--- Start of Given records ---

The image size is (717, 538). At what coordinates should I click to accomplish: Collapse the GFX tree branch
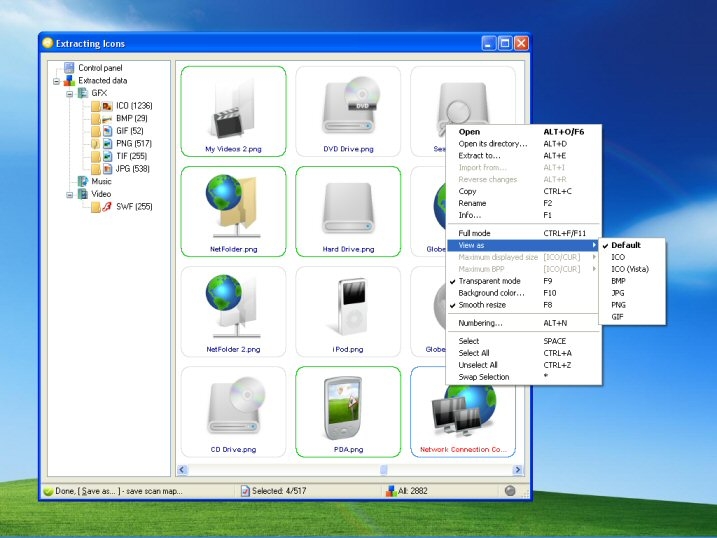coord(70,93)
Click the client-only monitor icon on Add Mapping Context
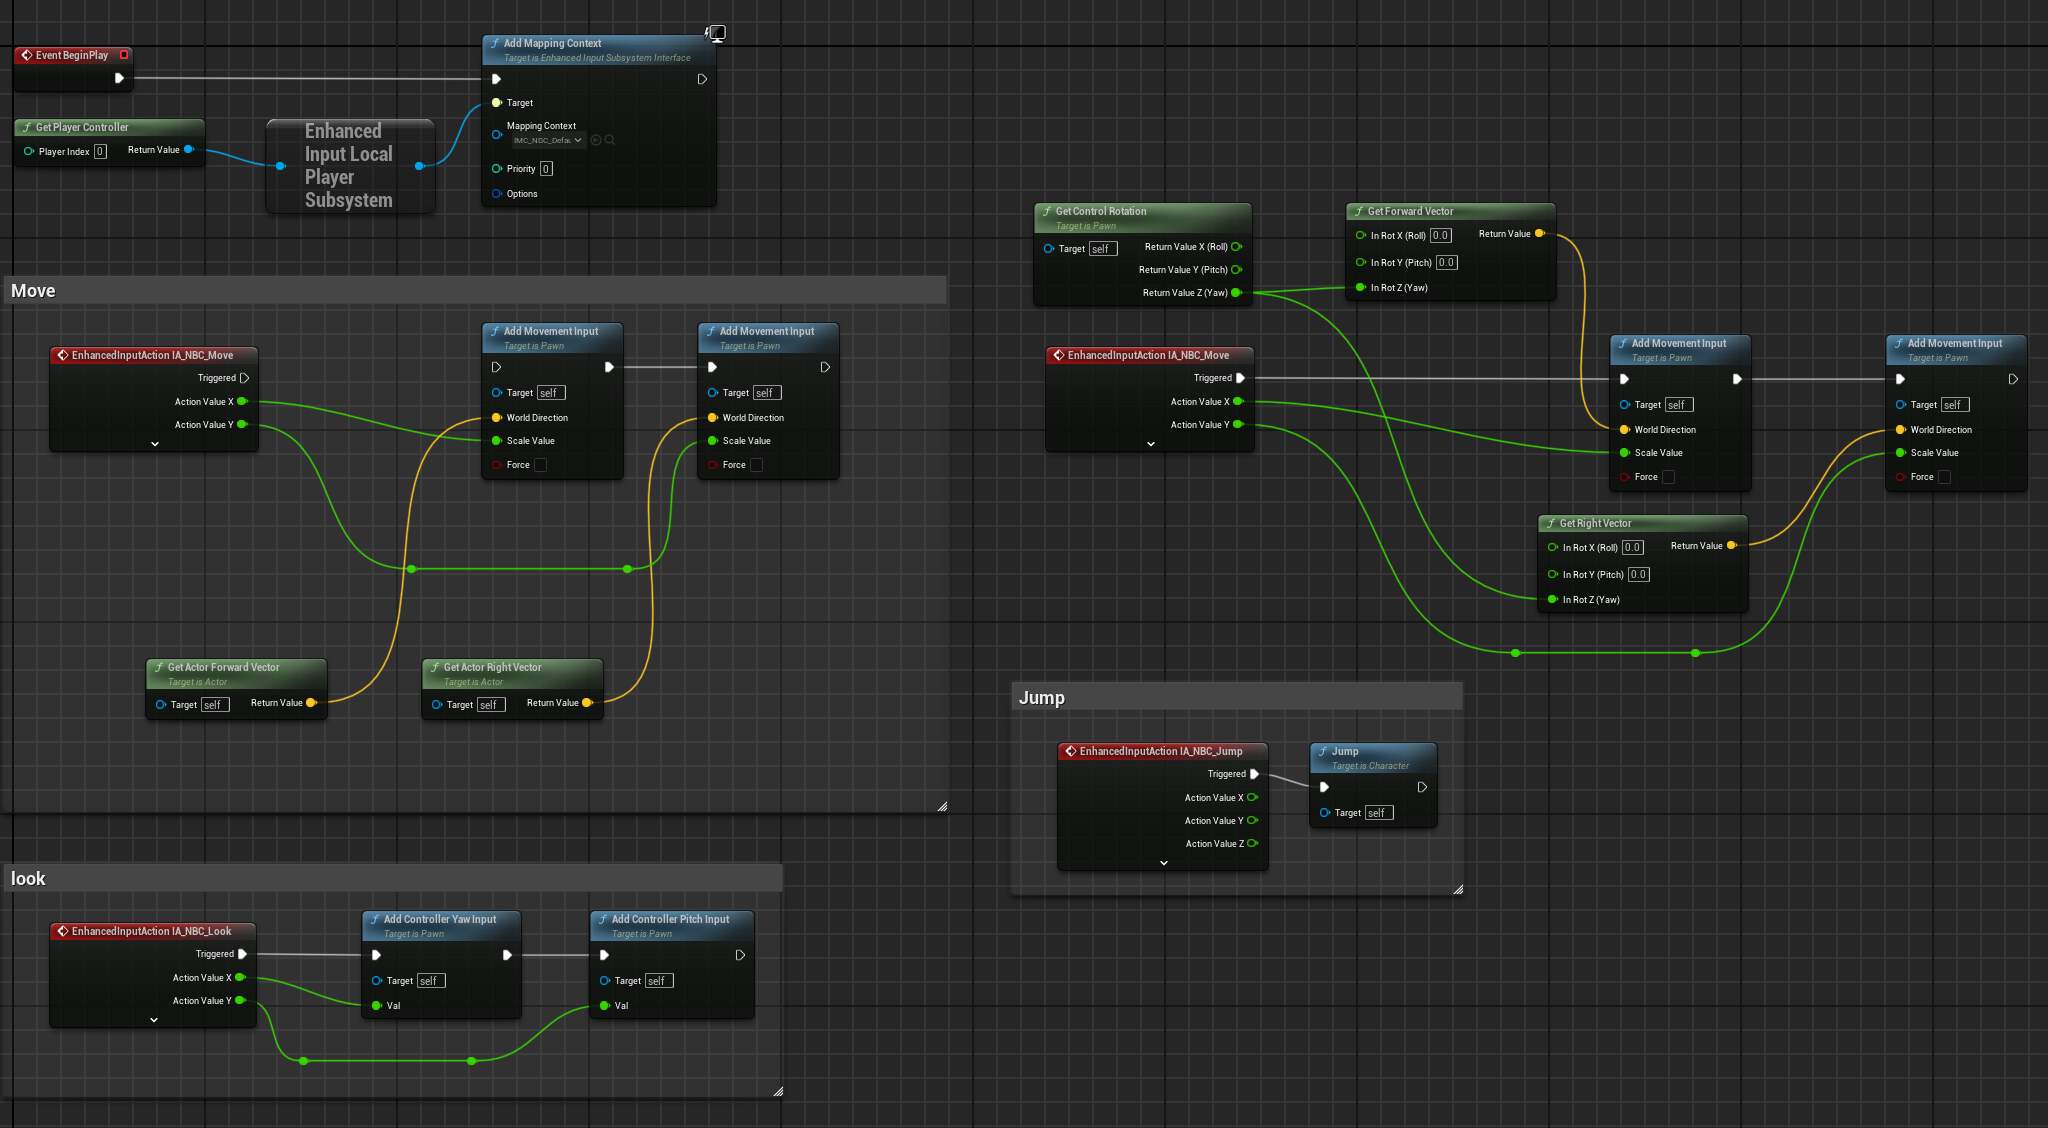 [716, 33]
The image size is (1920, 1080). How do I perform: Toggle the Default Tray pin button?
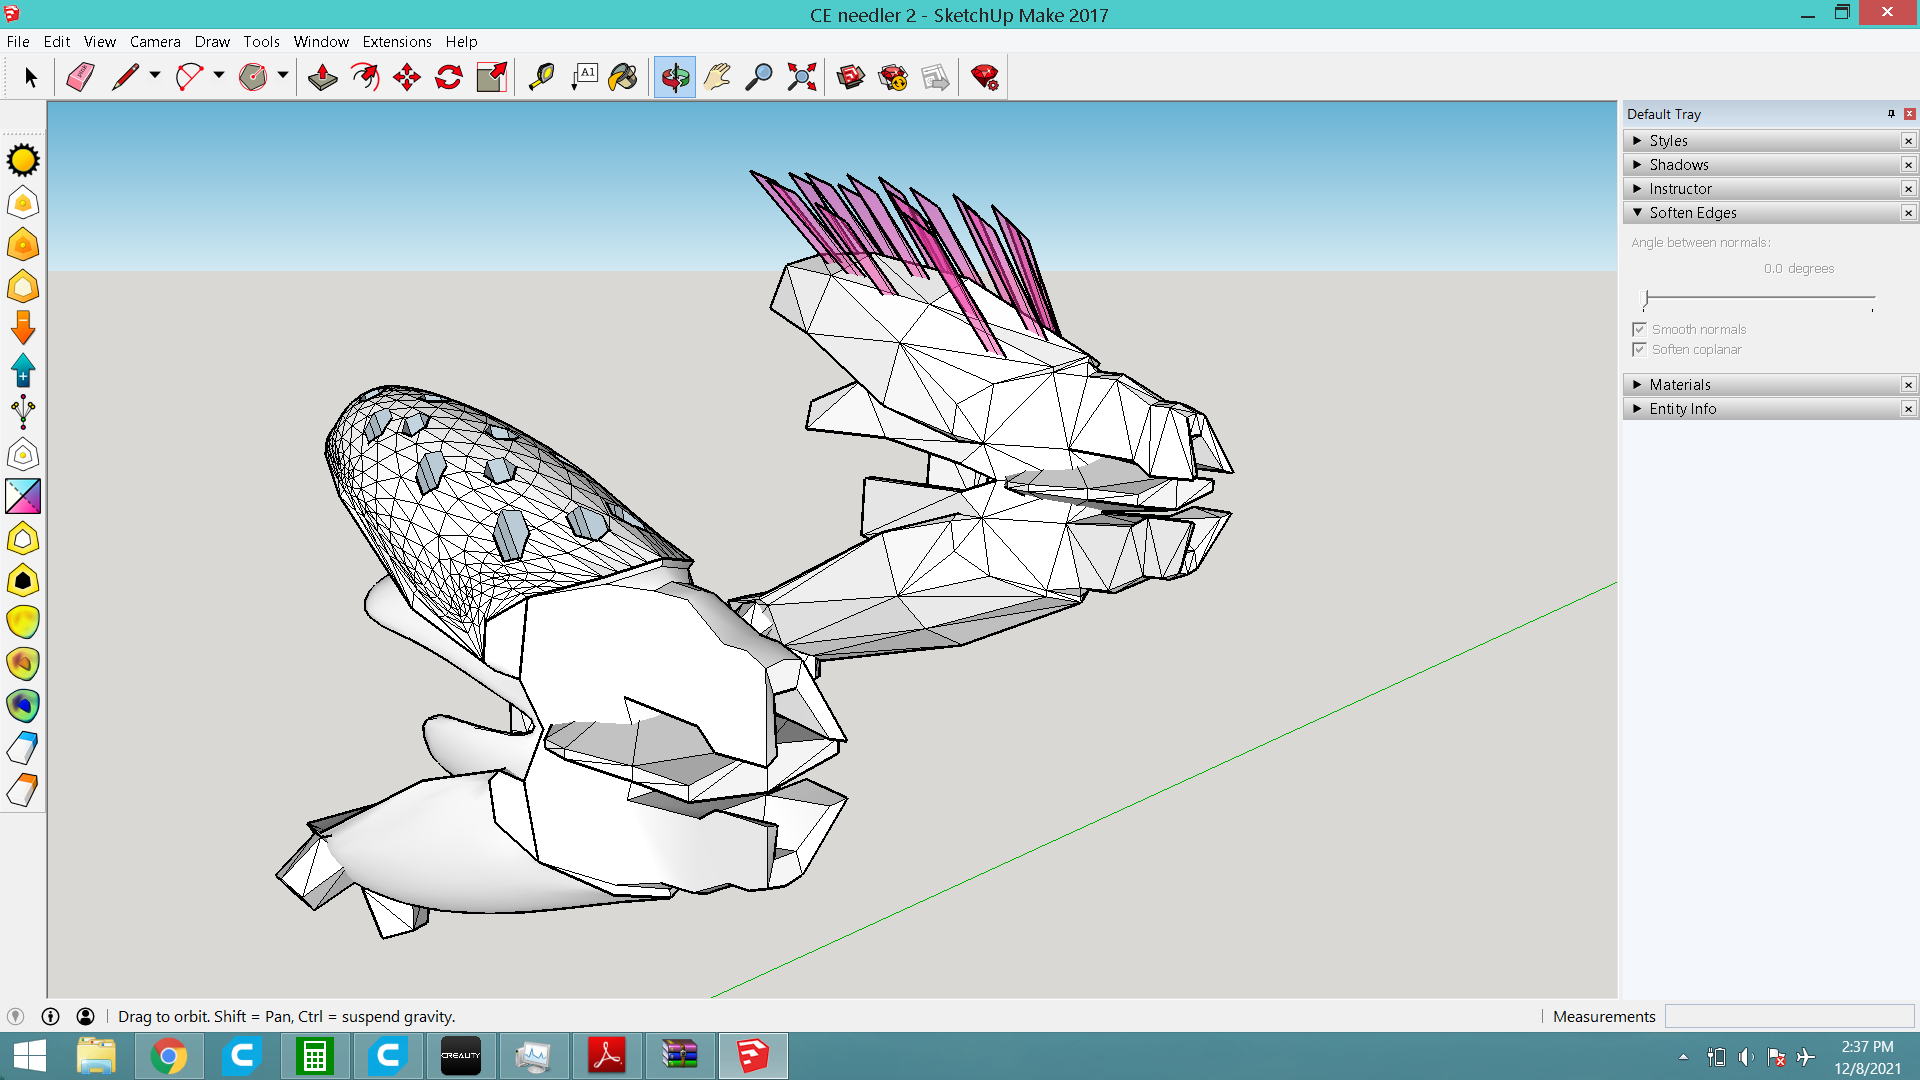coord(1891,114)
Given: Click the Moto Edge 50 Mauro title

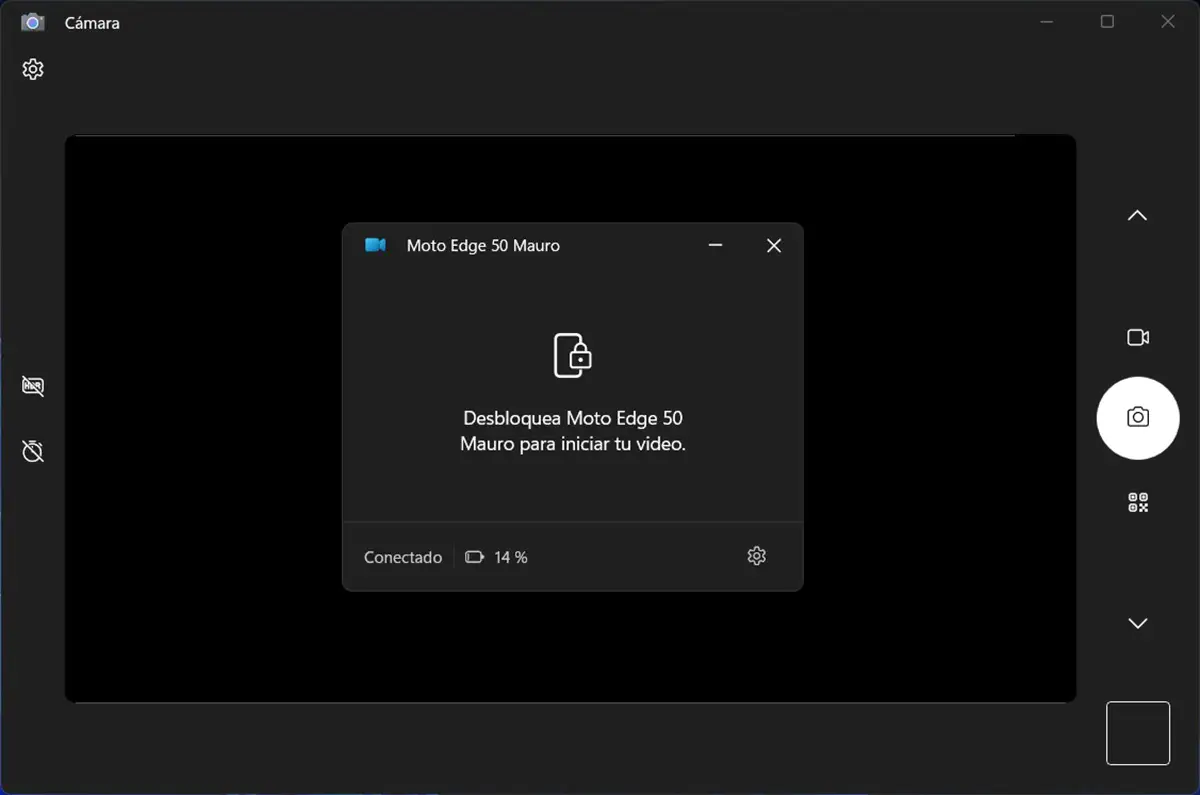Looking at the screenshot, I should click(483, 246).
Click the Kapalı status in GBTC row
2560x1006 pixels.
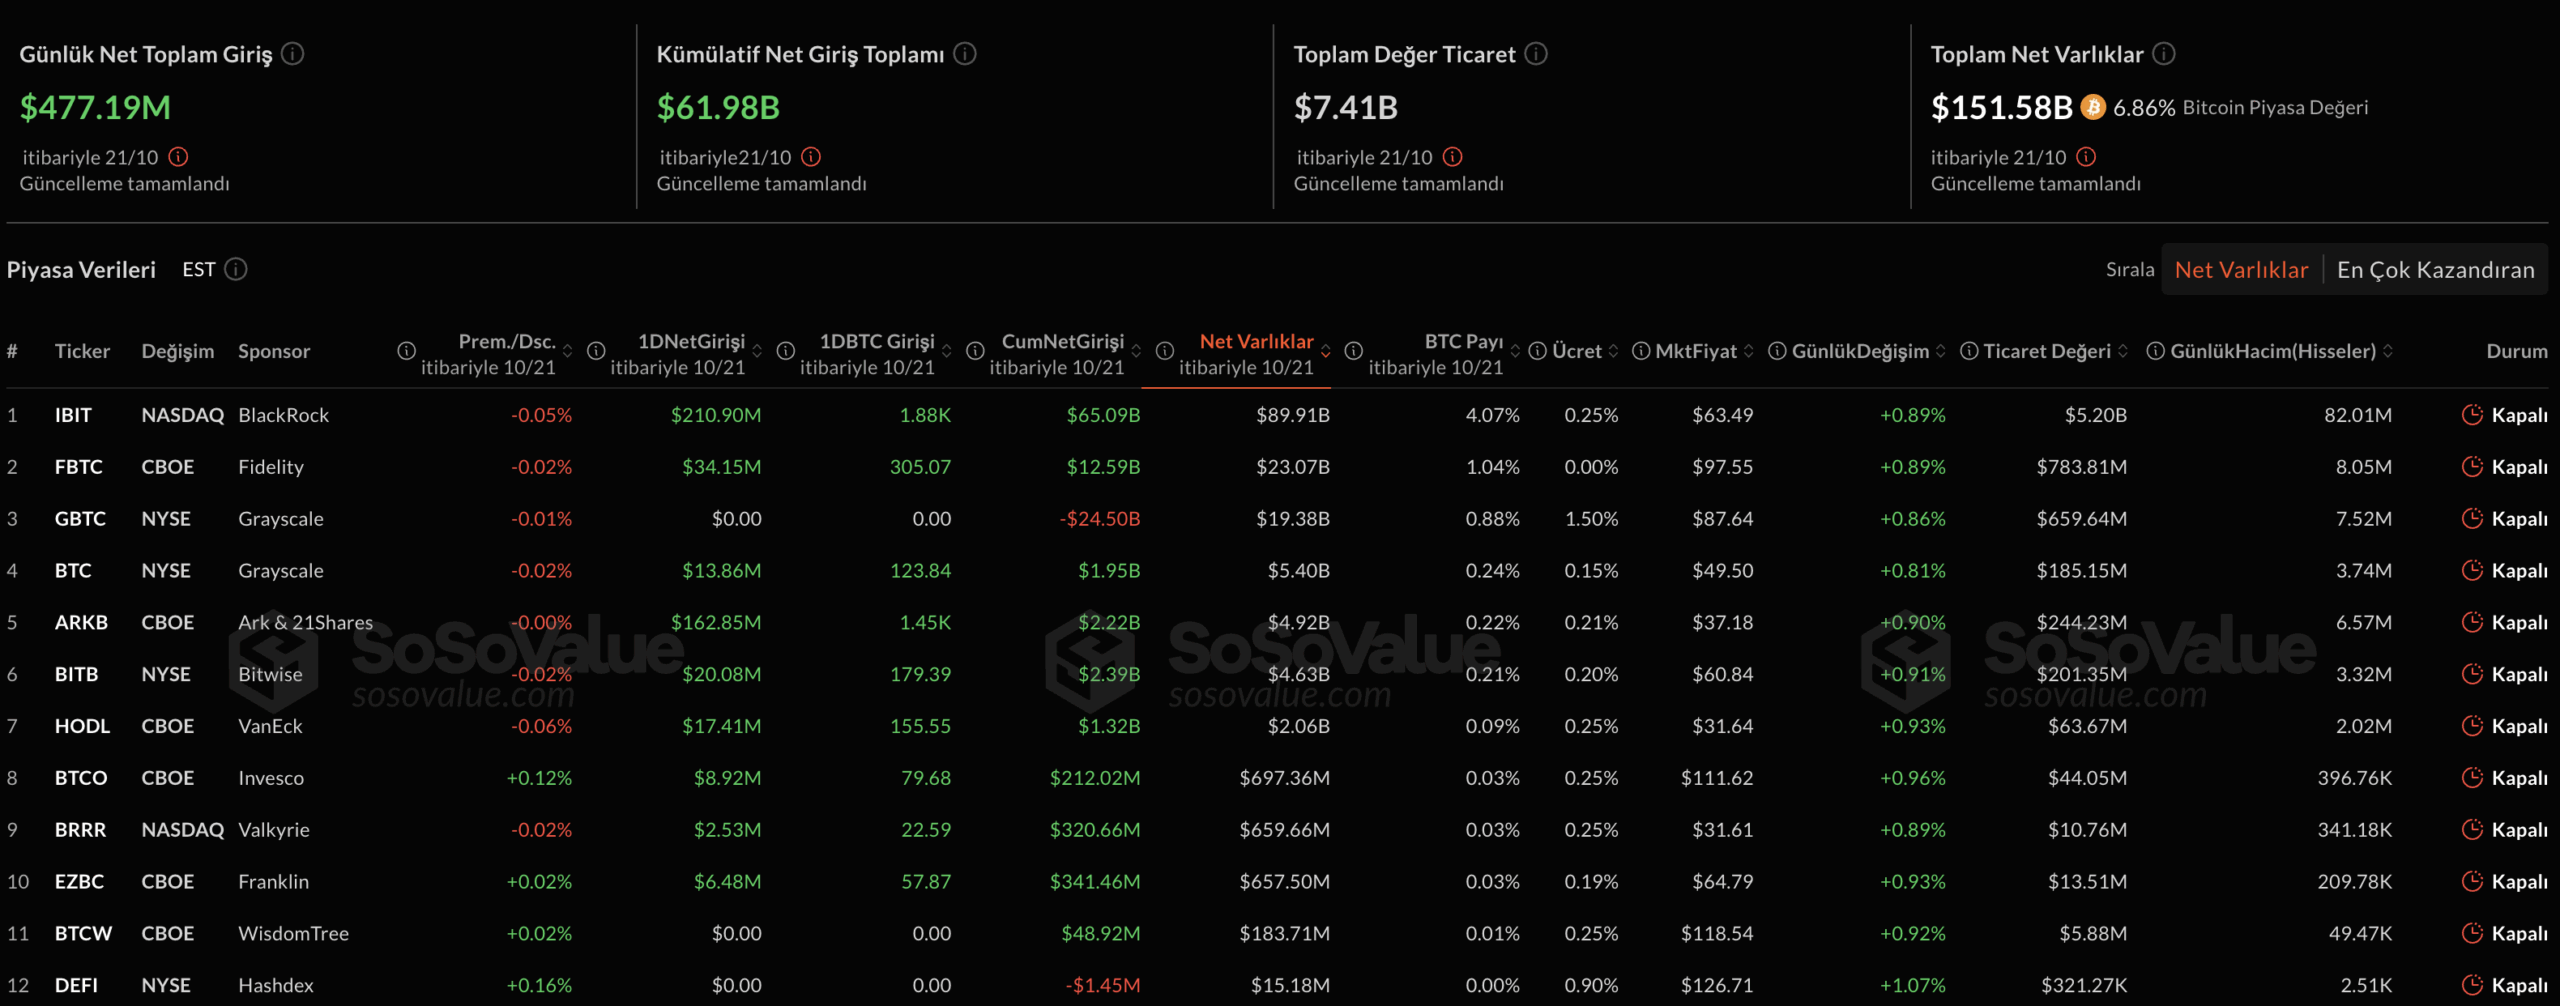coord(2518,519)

--- End of Given records ---

▸ Your goal:
Return every line of the material above word for word, leaving out the pictures.

▸ Exercise result:
The image size is (717, 538). At what coordinates should I click to accomplish: Collapse the GFX tree branch
coord(70,93)
Click the client-only monitor icon on Add Mapping Context
 [716, 33]
The image size is (1920, 1080). How do I perform: Toggle the Default Tray pin button?
coord(1891,114)
Given: Click the Moto Edge 50 Mauro title

Looking at the screenshot, I should click(483, 246).
Click the Kapalı status in GBTC row
2560x1006 pixels.
coord(2518,519)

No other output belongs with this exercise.